Archive for May 2018

Charms for lost Serenity

“Never have we longed for peace as we do now, when war has become an obscene horror worse than any imaginable storm, and noise and confusion so invade cities and homes that we are in danger of having our very minds and souls battered to a uniform pulp.”
( Book of Peace 1968)

So wrote Elizabeth Goudge in the preface to her collection of poetry “A Book of Peace.” published in 1968. They apply to the world we inhabit today. I had turned to my collection of Elizabeth’s anthologies, because of an email I had received about them.

There are books in any personal collection which speak to the owner and this is one of my great books. It is a 1st edition American copy, published by Coward McCann and signed by the author. The dedication is to Mary McMaster of the Community of St Luke dated February 1975. The cover is beautifully unstated, a blue background with a sunflower.

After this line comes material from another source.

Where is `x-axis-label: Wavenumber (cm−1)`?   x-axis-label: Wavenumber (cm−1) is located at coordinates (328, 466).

Inside was this slip offering a protection for the book on its journey from America to my bookshelf in England. It also contains a letter written to me by Sylvia Gower, the author of “The World of Elizabeth Goudge” and a photograph of Elizabeth sitting on Froinga’s well in her garden at Rose Cottage. It has thick creamy pages which appear to have been hand cut. All perfectly valid reasons for it being an important book to me. But the real and most compelling reasons are the poems it contains, the writers and poets she introduces me to and the voice of Elizabeth, gentle, lucid, speaking to me through her choices.

 

 

 

May Day

At this time of year, my favourite  Elizabeth Goudge book to read is her great novel of self discovery, “The Scent of Water.” Mary is setting off for a new life, leaving the city and “culture” behind her for a life of country seclusion. The sort of pilgrimage that folk have always undertaken in the spring of the year.

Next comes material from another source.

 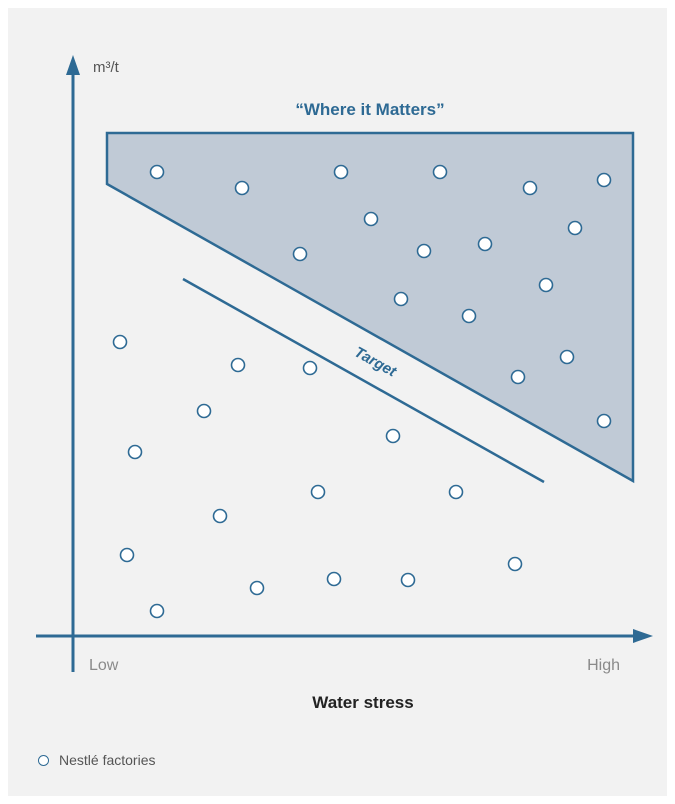 I want to click on factory-marker-icon, so click(x=44, y=760).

I also have copies of anthologies of poetry Elizabeth collated, of which her “Book of Peace” is my most thumbed, used re-read. Many of Elizabeth’s friends were poets. Her next door neighbour in Dog Lane was the poet Anne Lewis-Smith. Reading her chosen verse gives insights into Elizabeth’s personality and thought process. She uses lots of poetry in her novels to illustrate characters mental and spiritual development, under score a view, or impress a point she wishes to make. Elizabeth’s books have become part of my internal dialogue, a personal pilgrimage I can undertake when ever I wish to.

Open one of Elizabeth’s books, you might be surprised where it leads you.